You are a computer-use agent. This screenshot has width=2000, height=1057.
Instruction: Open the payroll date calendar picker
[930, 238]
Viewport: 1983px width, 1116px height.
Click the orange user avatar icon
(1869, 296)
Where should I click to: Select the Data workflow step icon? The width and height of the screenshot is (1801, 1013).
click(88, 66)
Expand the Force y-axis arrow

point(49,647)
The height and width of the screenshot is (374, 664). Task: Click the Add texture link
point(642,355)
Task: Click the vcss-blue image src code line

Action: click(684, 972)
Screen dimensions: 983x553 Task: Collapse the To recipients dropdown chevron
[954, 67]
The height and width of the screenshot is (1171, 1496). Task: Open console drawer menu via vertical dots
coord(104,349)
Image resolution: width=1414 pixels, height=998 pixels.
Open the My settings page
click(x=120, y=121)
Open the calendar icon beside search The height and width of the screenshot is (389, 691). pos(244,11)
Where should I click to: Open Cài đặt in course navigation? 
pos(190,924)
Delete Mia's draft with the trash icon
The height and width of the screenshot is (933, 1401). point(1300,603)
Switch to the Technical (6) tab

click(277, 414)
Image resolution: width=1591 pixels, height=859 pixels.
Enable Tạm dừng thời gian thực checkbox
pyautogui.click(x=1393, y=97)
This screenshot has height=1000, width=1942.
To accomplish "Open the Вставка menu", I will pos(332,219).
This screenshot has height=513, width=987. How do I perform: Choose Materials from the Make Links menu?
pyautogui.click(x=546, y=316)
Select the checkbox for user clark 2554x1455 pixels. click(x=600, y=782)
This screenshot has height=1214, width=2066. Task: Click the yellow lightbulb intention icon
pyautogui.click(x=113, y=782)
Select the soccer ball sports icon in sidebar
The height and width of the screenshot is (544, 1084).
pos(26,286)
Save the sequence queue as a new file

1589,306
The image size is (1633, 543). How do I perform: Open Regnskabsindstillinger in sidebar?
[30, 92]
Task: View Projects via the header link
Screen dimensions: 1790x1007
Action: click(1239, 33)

□ □ □ □ □

● EXERCISE:
All records shown above must be set down again verbatim.

● WRITTEN ANSWER:
You are a computer-use agent. This screenshot has width=2000, height=1057.
Instruction: Open the payroll date calendar picker
[930, 238]
Viewport: 1983px width, 1116px height.
Click the orange user avatar icon
(1869, 296)
Where should I click to: Select the Data workflow step icon? The width and height of the screenshot is (1801, 1013).
click(88, 66)
Expand the Force y-axis arrow

point(49,647)
The height and width of the screenshot is (374, 664). Task: Click the Add texture link
point(642,355)
Task: Click the vcss-blue image src code line

Action: click(684, 972)
Screen dimensions: 983x553 Task: Collapse the To recipients dropdown chevron
[954, 67]
The height and width of the screenshot is (1171, 1496). Task: Open console drawer menu via vertical dots
coord(104,349)
Image resolution: width=1414 pixels, height=998 pixels.
Open the My settings page
click(x=120, y=121)
Open the calendar icon beside search The height and width of the screenshot is (389, 691). pos(244,11)
Where should I click to: Open Cài đặt in course navigation? 
pos(190,924)
Delete Mia's draft with the trash icon
The height and width of the screenshot is (933, 1401). point(1300,603)
Switch to the Technical (6) tab

click(277, 414)
Image resolution: width=1591 pixels, height=859 pixels.
Enable Tạm dừng thời gian thực checkbox
pyautogui.click(x=1393, y=97)
This screenshot has height=1000, width=1942.
To accomplish "Open the Вставка menu", I will pos(332,219).
This screenshot has height=513, width=987. How do I perform: Choose Materials from the Make Links menu?
pyautogui.click(x=546, y=316)
Select the checkbox for user clark 2554x1455 pixels. click(x=600, y=782)
This screenshot has height=1214, width=2066. Task: Click the yellow lightbulb intention icon
pyautogui.click(x=113, y=782)
Select the soccer ball sports icon in sidebar
The height and width of the screenshot is (544, 1084).
pos(26,286)
Save the sequence queue as a new file

1589,306
The image size is (1633, 543). How do I perform: Open Regnskabsindstillinger in sidebar?
[30, 92]
Task: View Projects via the header link
Screen dimensions: 1790x1007
Action: click(1239, 33)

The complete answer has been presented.